» What you have to do
Copy out the stretch of the article about the film Clouds from "A talented musician" through "there's no tomorrow.", switching "musician" to "songwriter".

Based on a True Story, Disney+'s New Biopic Clouds Shows the Importance of Living in the Moment
Based on a true story, Disney+'s new drama, Clouds, will certainly elicit some tears from even the most stoic viewer. Geared towards young adults, the movie details the life of Zach Sobiech, an outgoing teenager from Saint Paul, MN, who died of osteosarcoma — a type of bone cancer — on May 20, 2013, at 18 years old.
A talented musician who was beloved by friends and family, he wrote a song called "Clouds" that topped the Billboard charts in 2013. Although Zach had been through 24 rounds of chemotherapy in his lifetime, Clouds centers on the period after doctors told his family that he only had one year to live. Chock-full of incredible music and deeply touching moments, director Justin Baldoni illustrates the importance of living every day like there's no tomorrow.
Starring Fin Argus as Zach, we see how he grapples with mortality as well as how his inner circle makes sense of Zach's terminal diagnosis during his senior year of high school. A beautiful tribute to Zach's life — who clearly touched millions of hearts with his music — the film is based on a memoir written by Zach's mom, Laura, called Fly a Little Higher: How God Answered a Mom's Small Prayer in a Big Way.
Given the content of Clouds, it's no surprise you'll want to grab a few boxes of tissues before queueing it up for family movie night. Scroll ahead to see what else parents should know.
It may make kids question their own mortality.
Viewers learn early on in the movie that Zach's diagnosis is terminal despite undergoing chemotherapy. Obviously, getting this news is completely gutting for Zach and his entire family. After being told he has a year to live, Zach decides to do everything in his power to spread joy to the people in his life.

» Record extracts
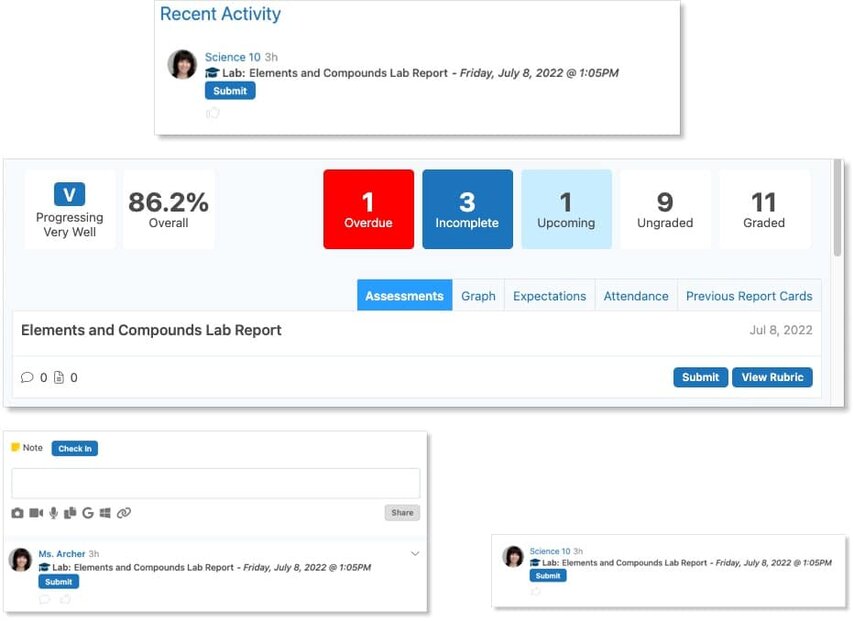Open comments icon on Lab Report assessment row
The image size is (854, 621).
27,378
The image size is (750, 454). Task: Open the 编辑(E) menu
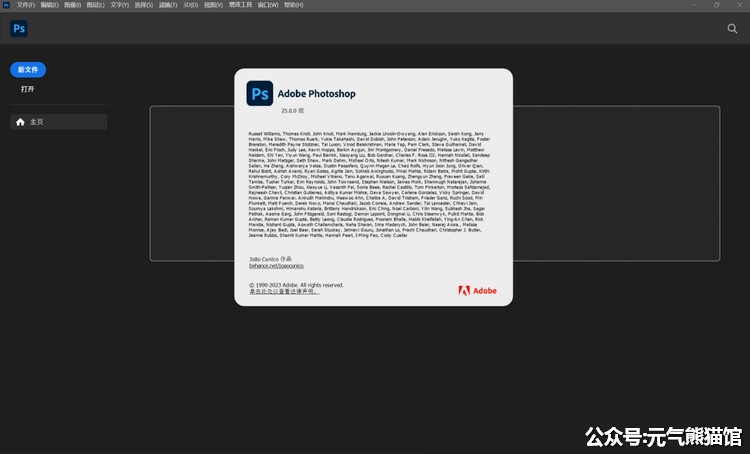click(49, 5)
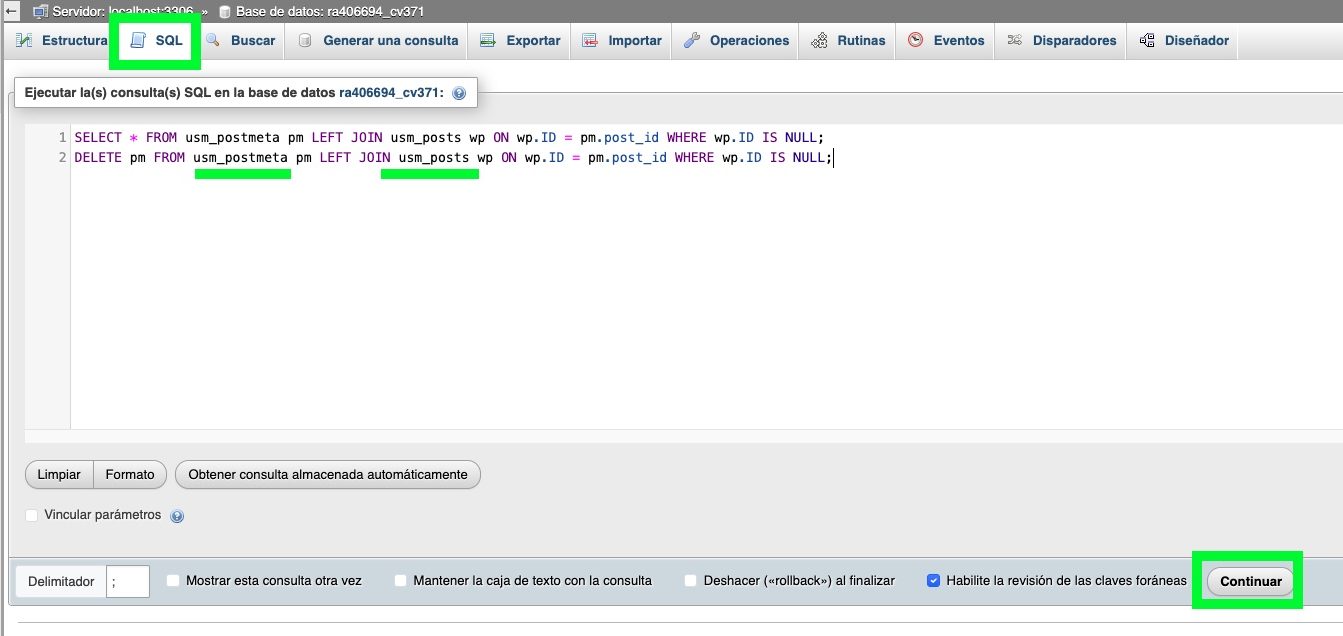Click the Importar tab icon
The height and width of the screenshot is (636, 1343).
point(590,41)
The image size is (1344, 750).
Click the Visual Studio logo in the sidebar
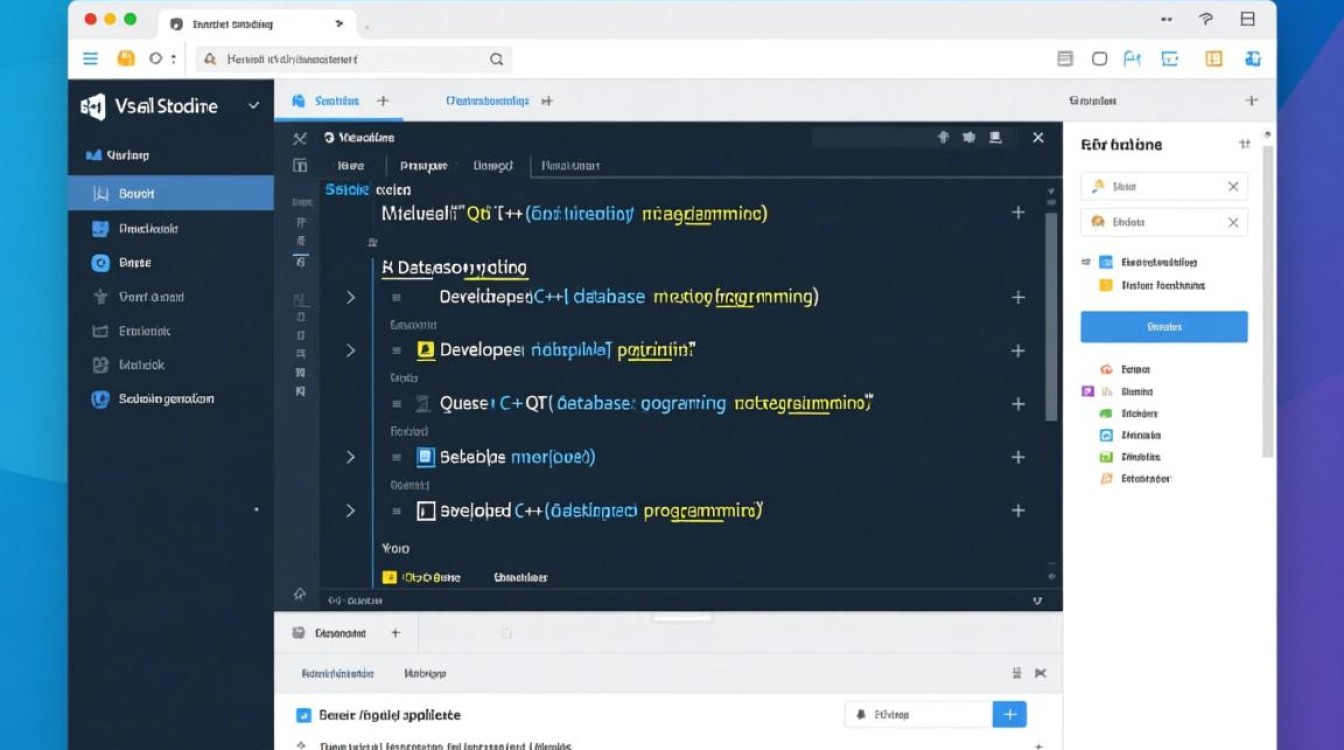click(93, 107)
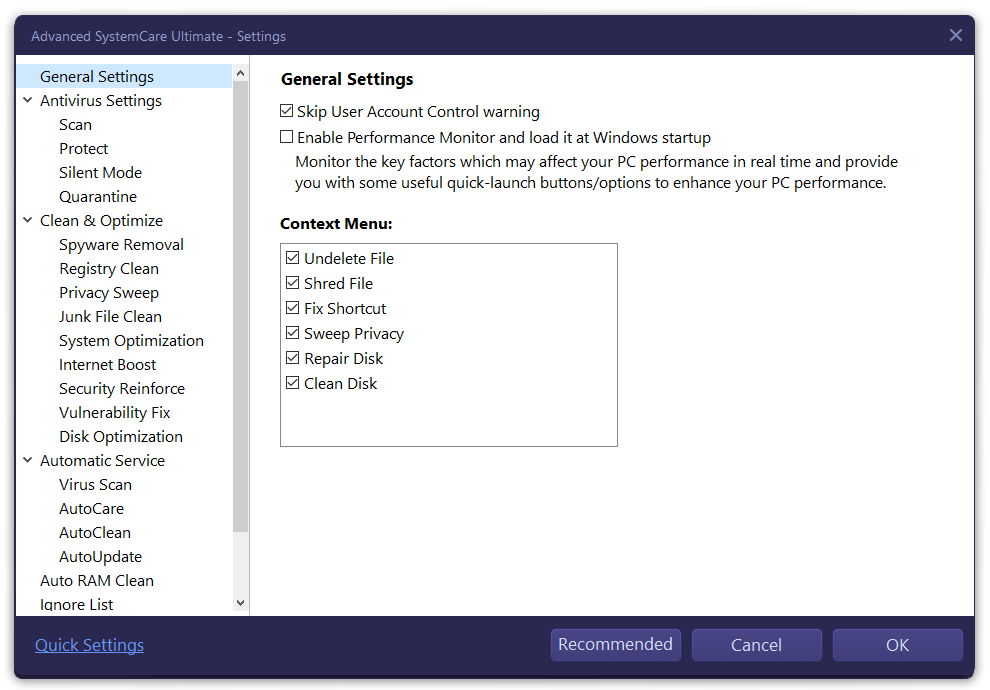
Task: Apply the Recommended settings
Action: 615,645
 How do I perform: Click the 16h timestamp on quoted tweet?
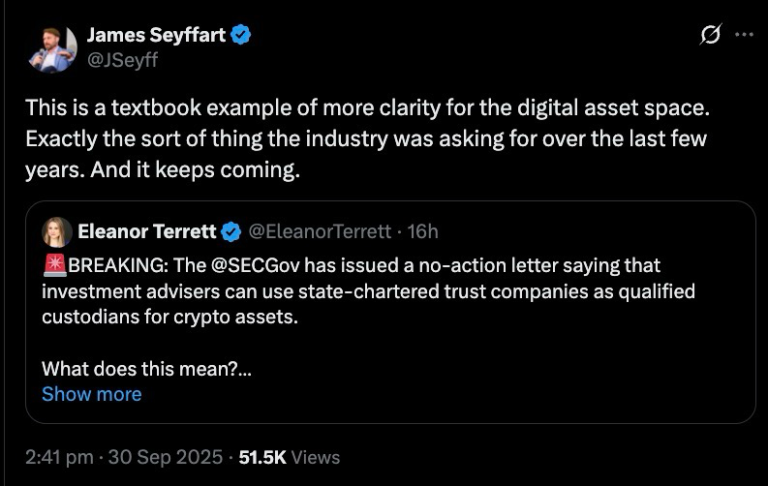tap(423, 232)
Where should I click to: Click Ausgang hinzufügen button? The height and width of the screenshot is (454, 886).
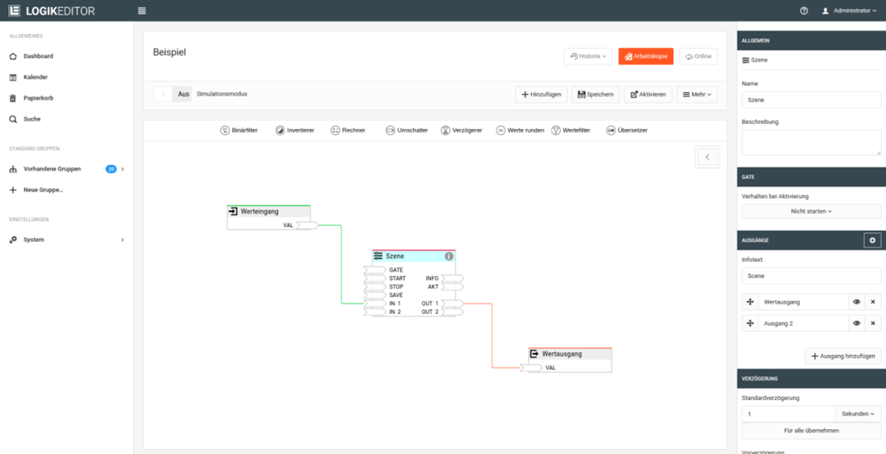(x=843, y=356)
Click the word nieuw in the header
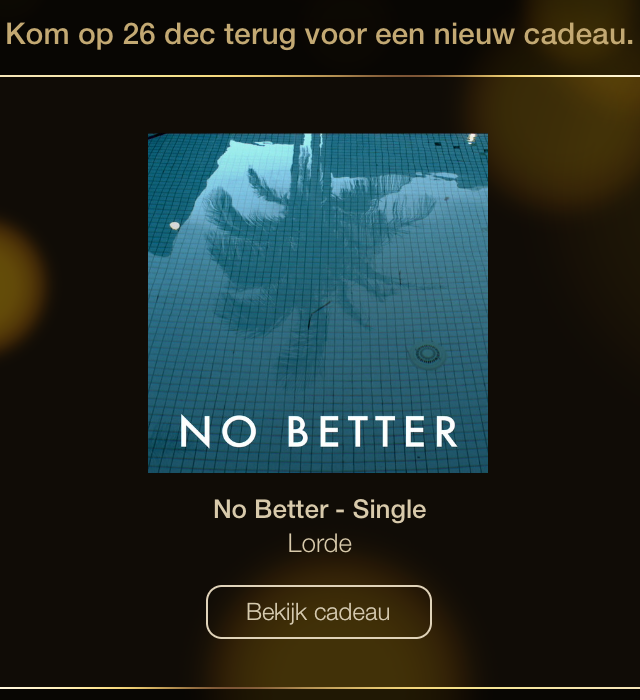 tap(474, 34)
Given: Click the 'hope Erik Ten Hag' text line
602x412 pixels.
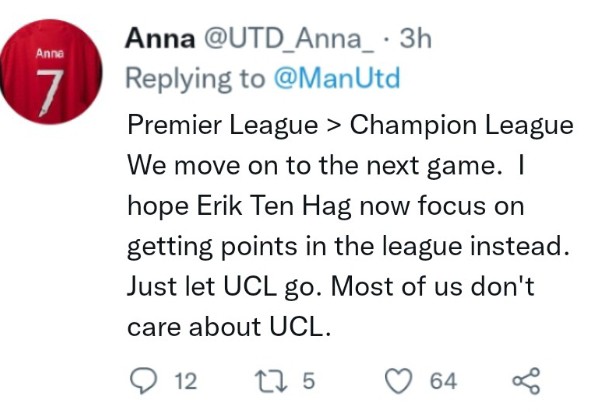Looking at the screenshot, I should point(326,207).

» Written solution
A talented songwriter who was beloved by friends and family, he wrote a song called "Clouds" that topped the Billboard charts in 2013. Although Zach had been through 24 rounds of chemotherapy in his lifetime, Clouds centers on the period after doctors told his family that he only had one year to live. Chock-full of incredible music and deeply touching moments, director Justin Baldoni illustrates the importance of living every day like there's no tomorrow.